**SHORT EXERCISE**. Copy the data from the line with "Click the green" to the line with "click(x=398, y=115)", replacing "New folder" with "New directory" and leaving everything else unchanged. Leave the pictures out of your copy.

--------------------------------------------------

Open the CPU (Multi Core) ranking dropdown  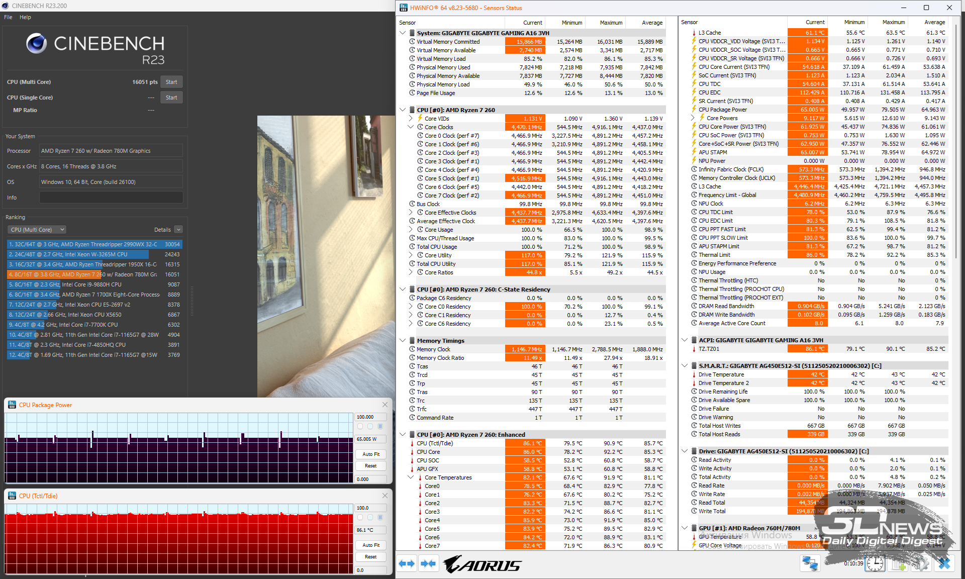[37, 230]
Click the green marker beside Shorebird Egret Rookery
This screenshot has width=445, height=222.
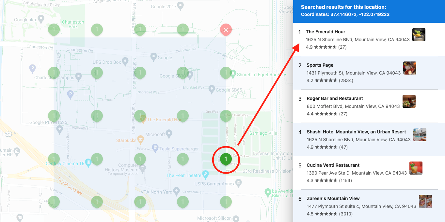tap(226, 73)
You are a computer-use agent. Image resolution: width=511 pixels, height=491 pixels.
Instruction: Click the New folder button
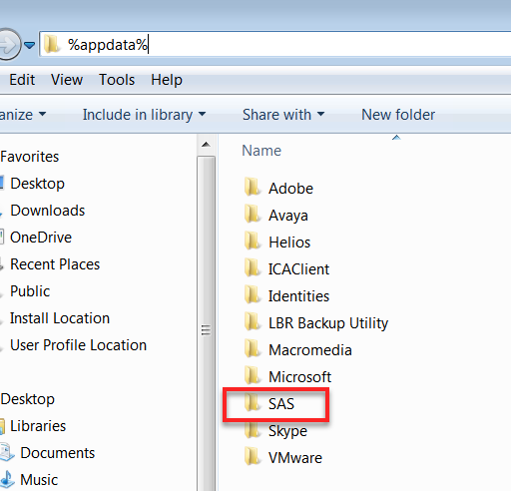click(x=398, y=115)
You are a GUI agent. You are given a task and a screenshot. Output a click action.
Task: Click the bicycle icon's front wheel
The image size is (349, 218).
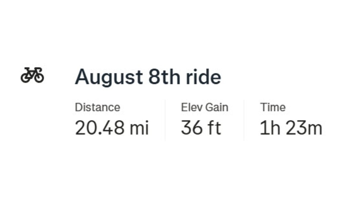(x=39, y=78)
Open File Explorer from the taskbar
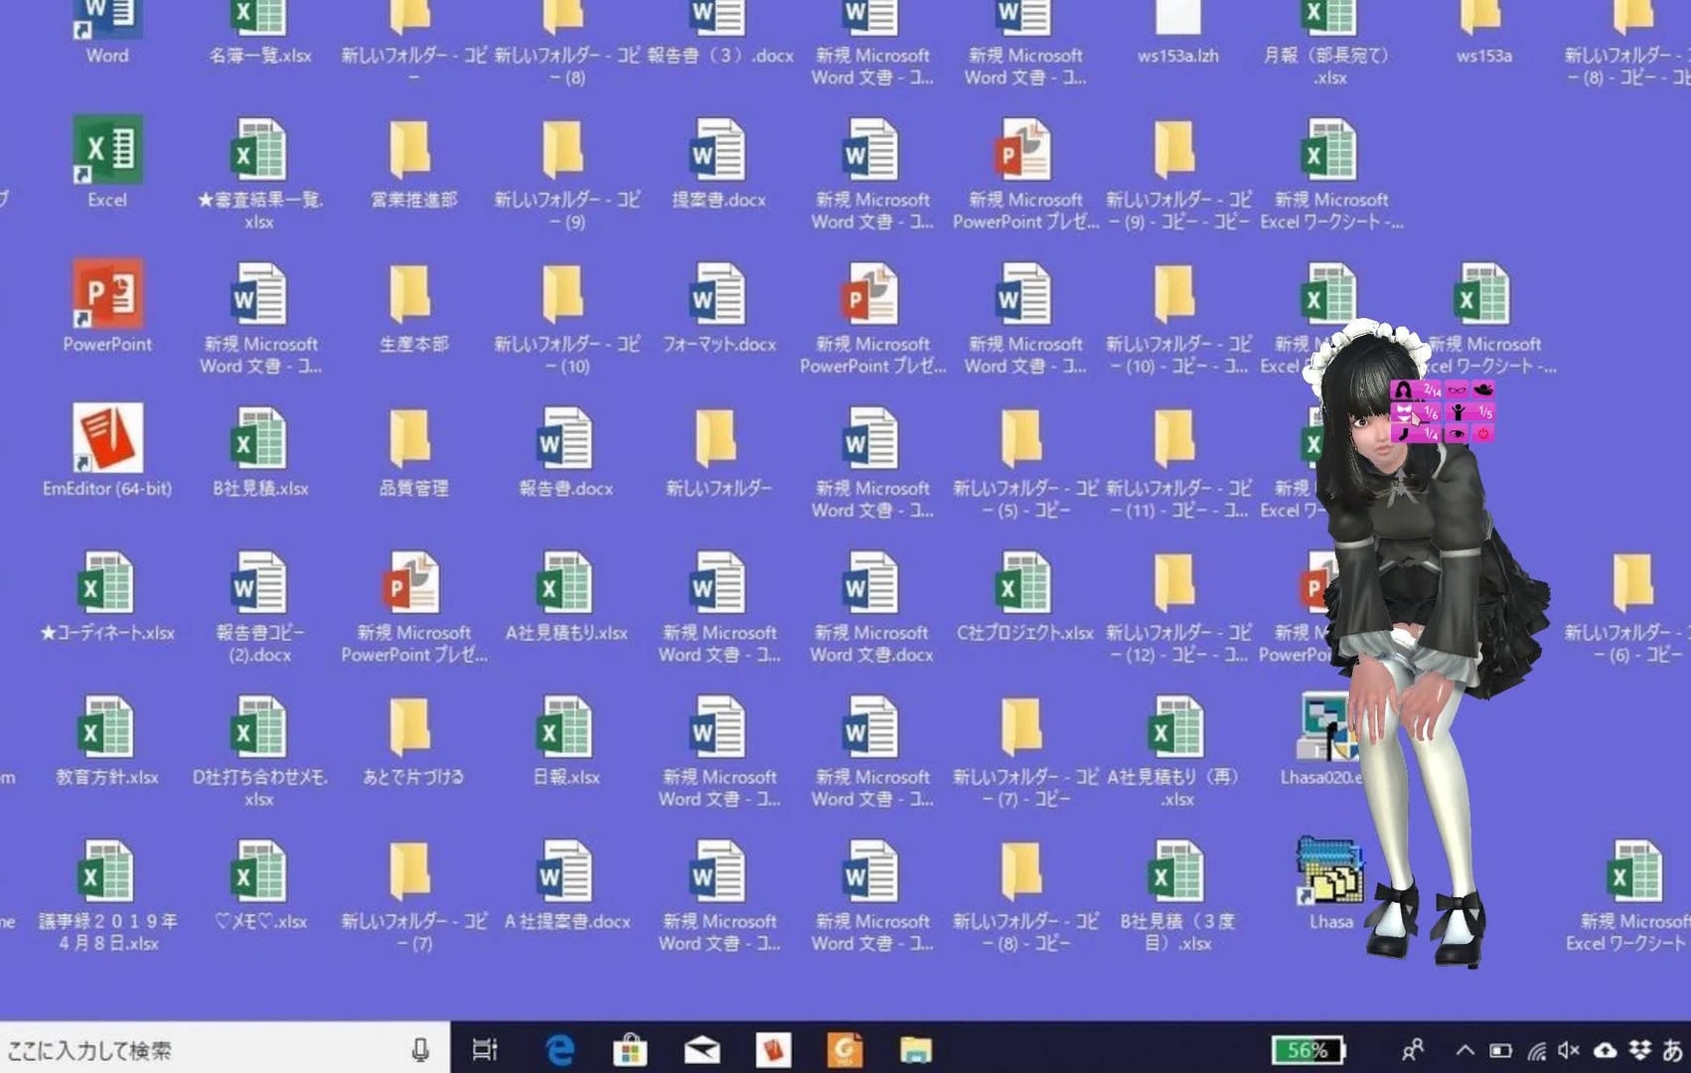The height and width of the screenshot is (1073, 1691). tap(915, 1050)
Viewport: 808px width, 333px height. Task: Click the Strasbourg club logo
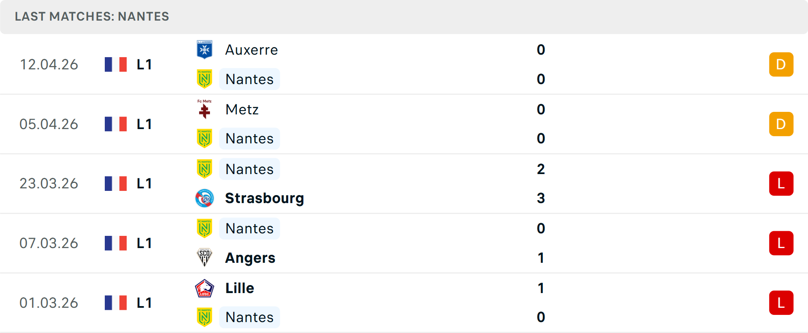coord(205,198)
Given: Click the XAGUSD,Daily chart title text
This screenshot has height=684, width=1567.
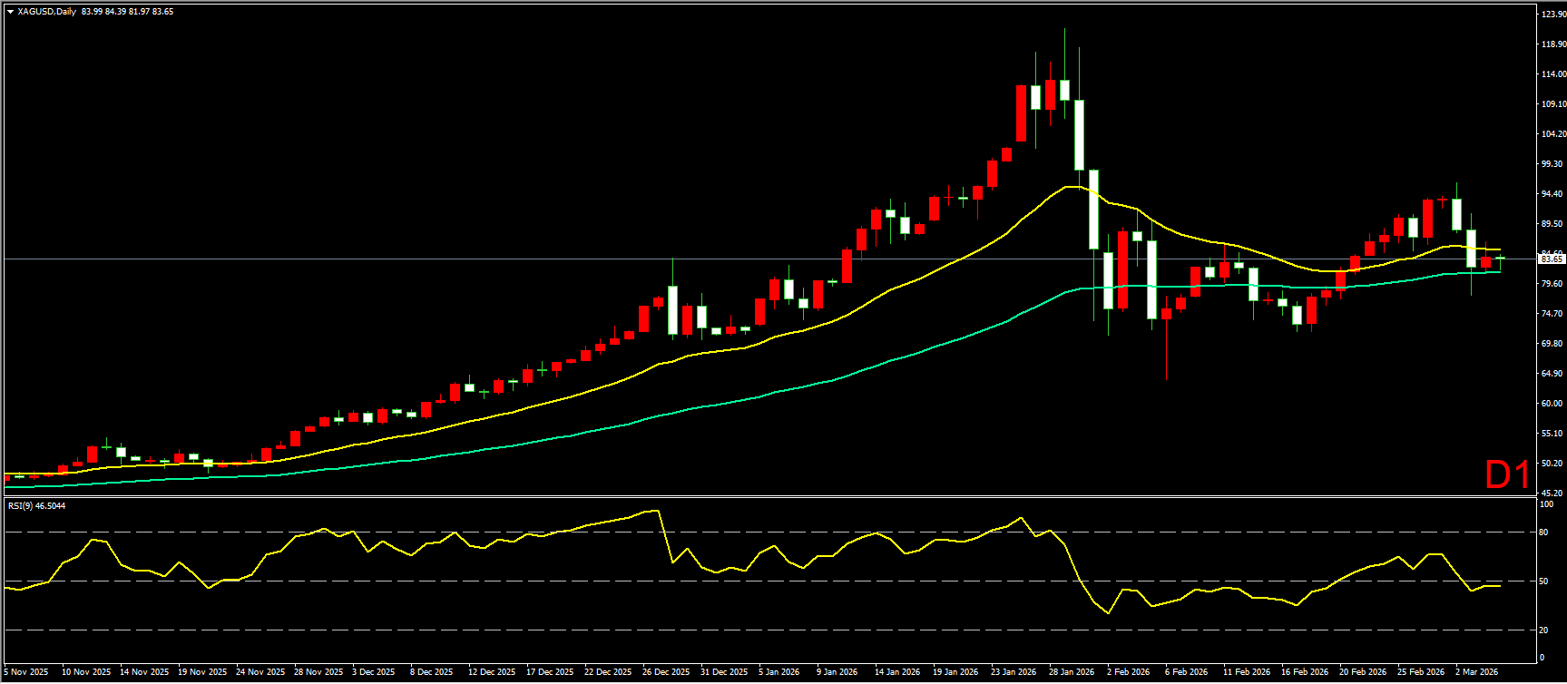Looking at the screenshot, I should click(46, 12).
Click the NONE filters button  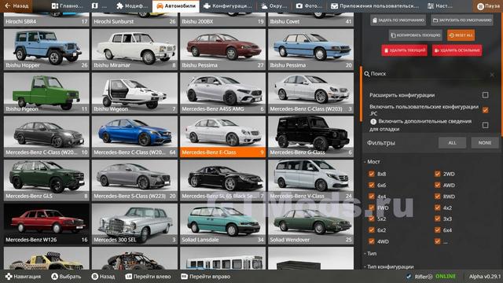click(x=485, y=143)
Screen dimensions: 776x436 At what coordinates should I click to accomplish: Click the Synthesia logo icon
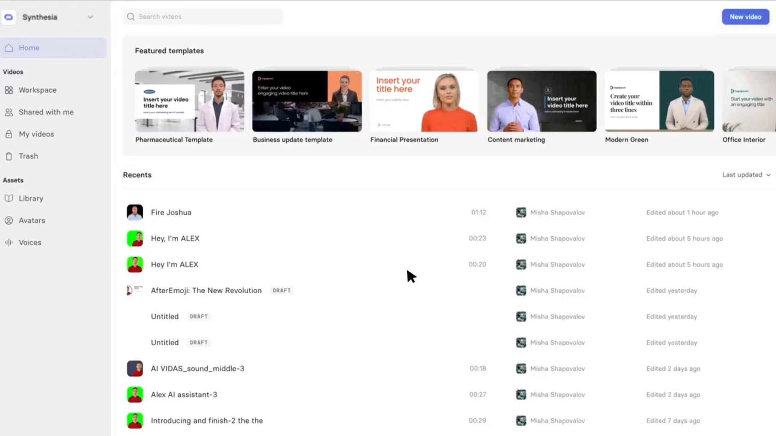[8, 17]
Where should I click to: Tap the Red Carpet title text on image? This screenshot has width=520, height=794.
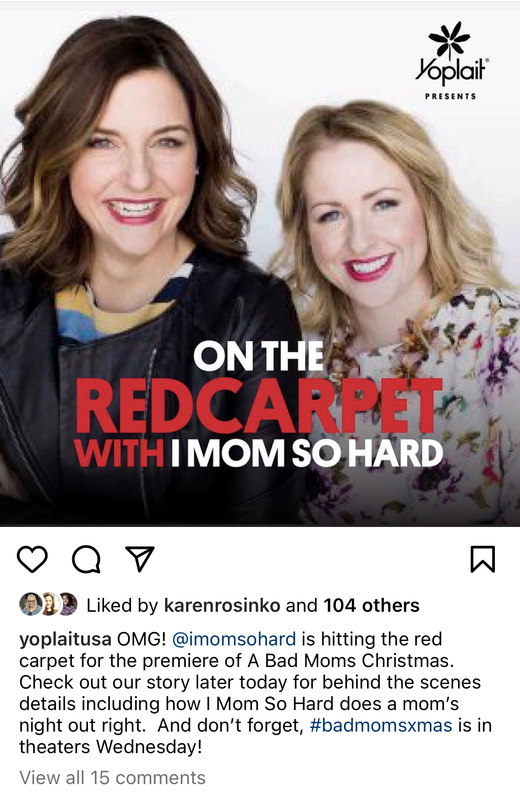point(260,406)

--------------------------------------------------

**COMPLETED EXERCISE**.
Click the green marker beside Shorebird Egret Rookery
This screenshot has width=445, height=222.
tap(226, 73)
You are a computer-use agent. Image resolution: width=511 pixels, height=491 pixels.
Instruction: Click the New directory button
click(x=398, y=115)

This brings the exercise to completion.